Lay out the records as a two-column CSV with the headers "request" and "answer", starting with the line containing "You are a GUI" and continuing through the end of the records. Each row should hold one request's text and its answer, each in a single quoted field with line breaks replaced by spaces.

━━━━━ Dataset content

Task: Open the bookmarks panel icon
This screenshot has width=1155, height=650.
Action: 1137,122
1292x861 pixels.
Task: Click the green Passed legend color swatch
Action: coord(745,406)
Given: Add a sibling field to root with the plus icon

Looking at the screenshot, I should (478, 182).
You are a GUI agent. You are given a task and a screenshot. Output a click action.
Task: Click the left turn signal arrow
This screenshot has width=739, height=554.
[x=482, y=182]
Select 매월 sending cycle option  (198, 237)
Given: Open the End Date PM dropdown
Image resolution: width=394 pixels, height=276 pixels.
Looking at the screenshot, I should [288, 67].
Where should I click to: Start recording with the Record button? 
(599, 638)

━━━━━━━━━━

▶ [Task solution]:
request,answer
"You are a GUI agent. You are given a task and a screenshot. Output a click action. Task: Click the left turn signal arrow This screenshot has width=739, height=554.","[x=482, y=182]"
"Select 매월 sending cycle option","(198, 237)"
"Given: Open the End Date PM dropdown Image resolution: width=394 pixels, height=276 pixels.","Looking at the screenshot, I should [288, 67]."
"Where should I click to: Start recording with the Record button?","(599, 638)"